_Exercise instructions_
(a) Answer these questions using the story generation notebook.
(i) What format does the hyperlink follow when a story name is added as a tag in Anki?
(ii) Which directory holds the story images and the English JSON file?
(iii) What value is assigned to COLLECTION?
(b) Pick up the story generation notebook after its final line and continue it.

_Selected text_

----

# Story Generation
We remember things better as stories. The plan here is to pick a subset of our phrases, extract the vocabularly, and generate a story based off of them. We can then pull in more flashcards / phrases to ensure a more complete phrase coverage.

The story name will be story_some_title; when added as a 'tag' into Anki, this will add a hyperlink to a google cloud bucket of a specific format of bucket/language/story_name/story_name.html

This means it is easy to add new stories to an existing flashcard deck, and the links will update as soon as you add the tags

In [1]:
%load_ext autoreload
%autoreload 2
import os
import sys

module_path = os.path.abspath(os.path.join('..'))
if module_path not in sys.path:
    sys.path.append(module_path)

from google.auth import default
credentials, project = default()

In [2]:

from src.config_loader import config
from src.nlp import (
    get_vocab_dictionary_from_phrases,
)
from src.gcs_storage import get_phrase_path, upload_to_gcs, read_from_gcs, get_phrase_index_path, get_story_dialogue_path


### Add directories
story images can be re-used between languages, but audio files are language specific, so we structure the story directory story_name/language with audio files in 'language/' and images and the english JSON file in story_name dir

we already have flashcards generated for some phrases:
a flashcard index allows us to select flashcards that cover a specific vocabulary range, it's quite computationally expensive, but is generated
using create_flashcard_index

In [3]:
COLLECTION = "WarmUp150"
phrases = read_from_gcs(bucket_name=config.GCS_PRIVATE_BUCKET,
                        file_path=get_phrase_path(collection=COLLECTION))
phrase_index = read_from_gcs(bucket_name=config.GCS_PRIVATE_BUCKET,
                             file_path=get_phrase_index_path(collection=COLLECTION))



## If generating a new story - random sample some new phrases

We want to sample from phrases that have no tags

In [None]:
len(phrases)
# interactive cell, go through the phrases and generate a story, adjust the story name, upload
# 


In [None]:
vocab_dict_flashcards = get_vocab_dictionary_from_phrases(phrases[210:]) #75 phrases should give a decent amount of vocab
print(f"{len(vocab_dict_flashcards['verbs'])} verbs and {len(vocab_dict_flashcards['vocab'])}")

In [None]:
vocab_dict_flashcards

Now generate the story

In [None]:
from src.dialogue_generation import generate_story

story_name, story_dialogue = generate_story(vocab_dict_flashcards)
print(f"story_name is {story_name} for {COLLECTION}")

----

_The data_
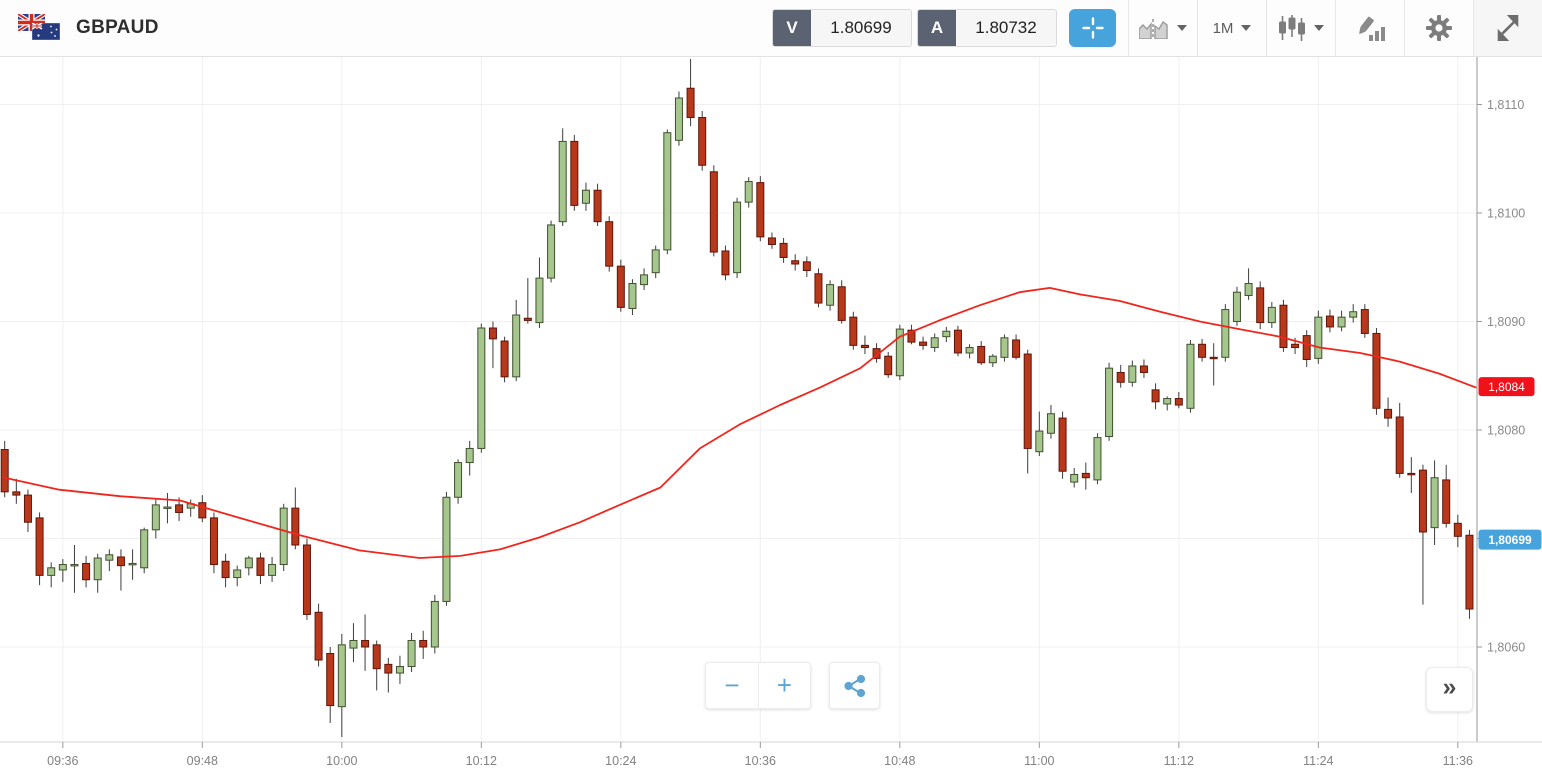 The height and width of the screenshot is (784, 1542). I want to click on fullscreen-icon, so click(1508, 28).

----

_Exercise responses_
(a)
(i) bucket/language/story_name/story_name.html
(ii) The story_name directory.
(iii) "WarmUp150"

(b)
print(f"Story parts are {story_dialogue.keys()}")


In [None]:
story_dialogue

In [None]:
story_name = "Underwater Community Centre"
clean_story_name = f"story_{story_name.lower().replace(' ', '_')}"
upload_to_gcs(obj=story_dialogue, bucket_name=config.GCS_PRIVATE_BUCKET,
              file_name = get_story_dialogue_path(clean_story_name, COLLECTION))

Image files for each part of the story:

In [None]:
# --- Generate and upload images for all stories in the collection ---
from src.gcs_storage import get_story_names, get_story_dialogue_path, read_from_gcs
from src.images import generate_and_save_story_images
from src.config_loader import config

all_story_names = get_story_names(collection=COLLECTION, bucket_name=config.GCS_PRIVATE_BUCKET)
print(f"Found {len(all_story_names)} stories in collection '{COLLECTION}':", all_story_names)

for story_name in all_story_names[1:]:
    print(f"\nProcessing story: {story_name}")
    dialogue_path = get_story_dialogue_path(story_name, collection=COLLECTION)
    try:
        story_dialogue = read_from_gcs(
            bucket_name=config.GCS_PRIVATE_BUCKET,
            file_path=dialogue_path,
            expected_type="json"
        )
    except Exception as e:
        print(f"  ❌ Failed to load dialogue for {story_name}: {e}")
        continue
    try:
        image_results = generate_and_save_story_images(
            story_dict=story_dialogue,
            story_name=story_name,
            collection=COLLECTION,
            model_order=["deepai", "stability"]
        )
        print(f"  ✅ Images generated and uploaded for {story_name}: {image_results}")
    except Exception as e:
        print(f"  ❌ Failed to generate/upload images for {story_name}: {e}")